To point to a token one normally uses <tok>
, with one or more attributes, in three possible
configurations:
@val
or @rgx
alone: one or more tokens are
pointed to by value. For example, val = "bird"
, points to every occurence of the
token bird
; rgx = "b.+d"
finds every word that begins with a
b, ends with a d, and has some characters in-between. Every value of
@rgx
is
implicitly bound to the beginning and end of the string (see
below).
@pos
alone: one or more tokens are
pointed to by numerical position, via one or more digits, or the
phrase last
or last-
plus a digit, joined by
hyphens or commas. For example, 2, 4-6, last-2 - last
refers to the second, fourth, fifth, sixth, antepenult, penult, and
final tokens in a passage.
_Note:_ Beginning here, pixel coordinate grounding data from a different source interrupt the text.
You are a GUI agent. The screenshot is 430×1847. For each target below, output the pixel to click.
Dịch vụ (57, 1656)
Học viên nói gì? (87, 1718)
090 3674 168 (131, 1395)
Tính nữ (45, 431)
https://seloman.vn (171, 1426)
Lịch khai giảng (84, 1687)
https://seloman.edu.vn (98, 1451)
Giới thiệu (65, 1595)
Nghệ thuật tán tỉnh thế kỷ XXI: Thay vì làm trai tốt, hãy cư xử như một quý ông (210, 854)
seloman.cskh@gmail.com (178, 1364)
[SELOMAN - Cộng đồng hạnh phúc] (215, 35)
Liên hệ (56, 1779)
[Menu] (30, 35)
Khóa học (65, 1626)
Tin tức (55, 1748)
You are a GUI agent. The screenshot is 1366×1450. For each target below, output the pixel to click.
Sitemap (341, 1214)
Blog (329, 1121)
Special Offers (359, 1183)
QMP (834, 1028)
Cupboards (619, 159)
The numerical value to which the keyword
last
resolves depends upon the context length.
@val
or @rgx
combined with
@pos
: a combination of the
previous two methods. For example, @val="bird" @pos="2, 4"
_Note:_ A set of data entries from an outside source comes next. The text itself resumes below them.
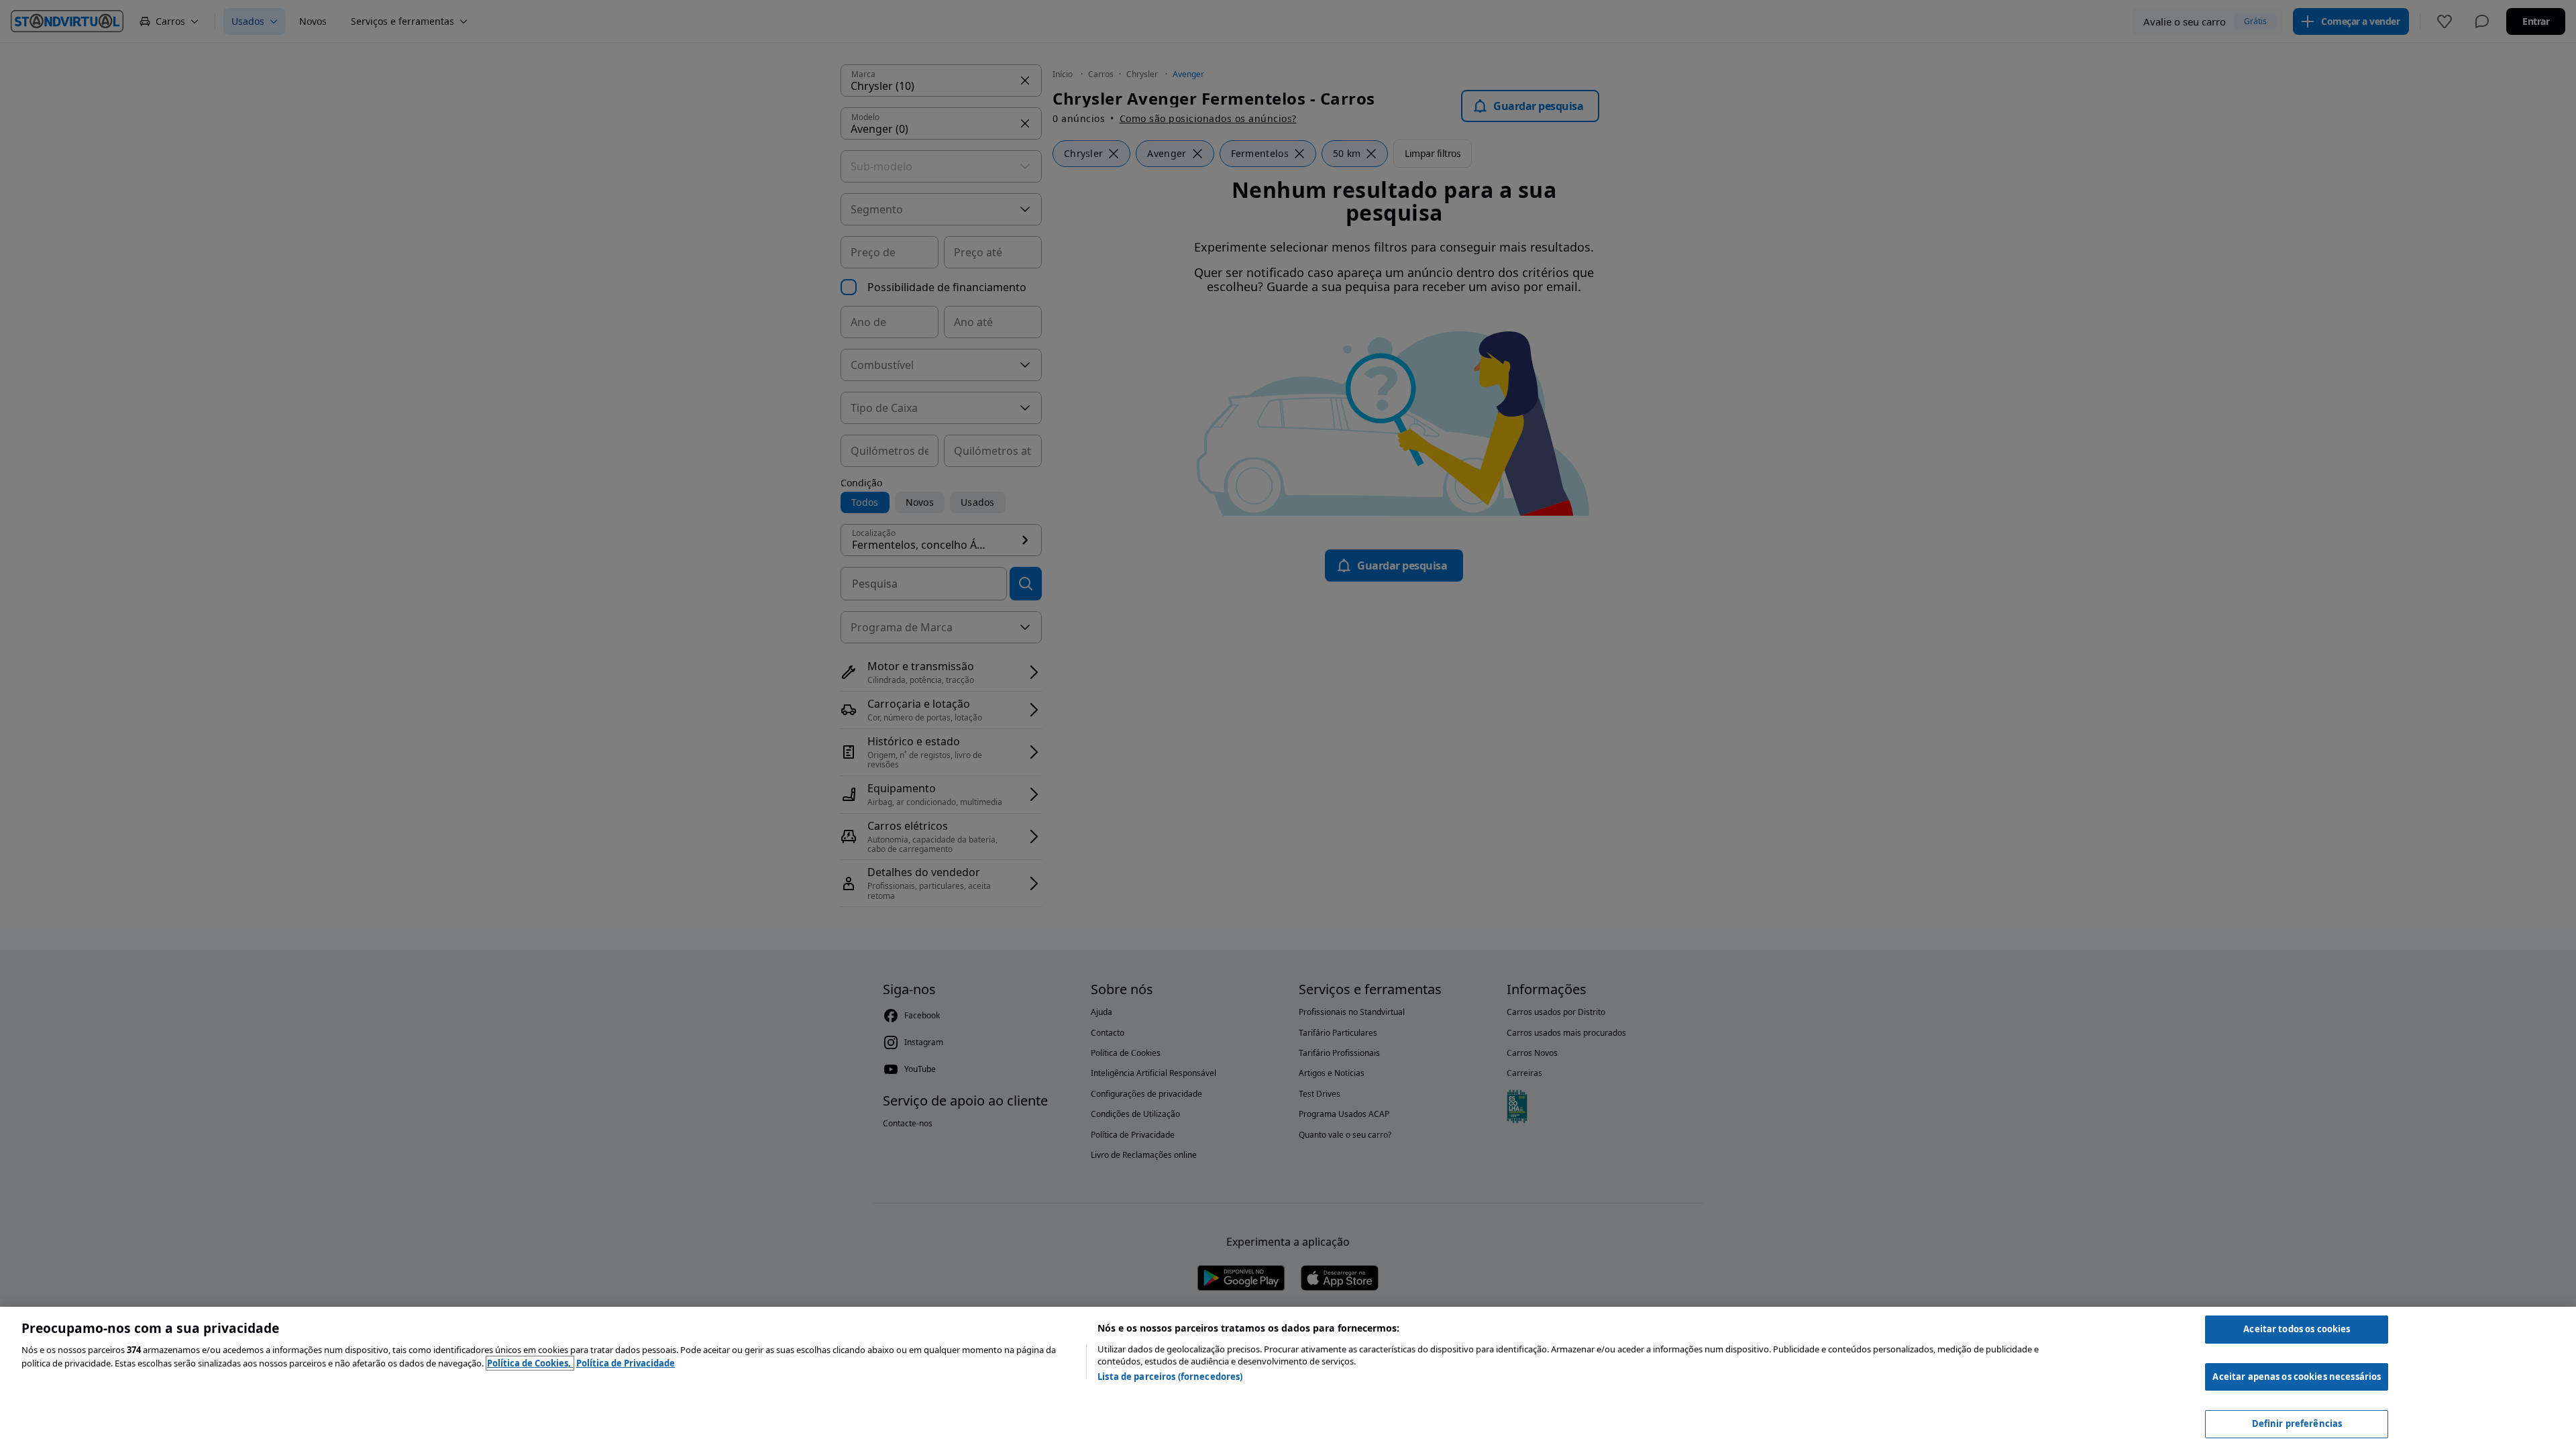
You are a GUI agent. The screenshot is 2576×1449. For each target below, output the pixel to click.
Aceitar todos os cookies (2296, 1329)
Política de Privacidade (625, 1363)
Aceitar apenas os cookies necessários (2296, 1377)
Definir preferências (2297, 1423)
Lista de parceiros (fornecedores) (1169, 1377)
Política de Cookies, (530, 1363)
picks the second and fourth occurences
of the token bird
.
During Schematron validation, if @pos
is missing, it is assumed to mean *
or
1 - last
; if neither @val
nor @rgx
appear, the assumption is @rgx
with value .+
(any characters). That is, by default, @pos
points to every instance and @val
/@rgx
to every token.
When using @pos
make sure
you know the context. For example, the attribute combination val="bird"
pos="last-1"
will produce an error if the token bird
does not occur at least two times in the given context.
It is advisable to use @val
or perhaps @rgx
, and not merely @pos
. If your source's text changes, and there is no
@val
, it may be
difficult to determine the original intent of a claim, to determine whether
changes need to be made. @val
is easier than @rgx
to
process in applications, particularly when compiling statistics or estimating
probabilities. Furthermore, @val
is generally speaking more efficient to process than is
@rgx
. A @rgx
is more efficient only if it
replaces numerous instances of @val
.
@rgx
is a regular
expression that must match an entire word-token. For example, @rgx="re.d"
will match the tokens
"rend" and "read" but will not match "already", "rends", or "bread". If you
wish to allow for characters at the beginning or end, use
".*re.d.*"
. For more on regular expressions, see the section called “Regular expressions”.
@chars
Individual letters are always specified by @chars
, which points to a
specific position, e.g., chars="2,
7, last"
. Combining characters are excluded from these counts; see
the section called “Combining characters”.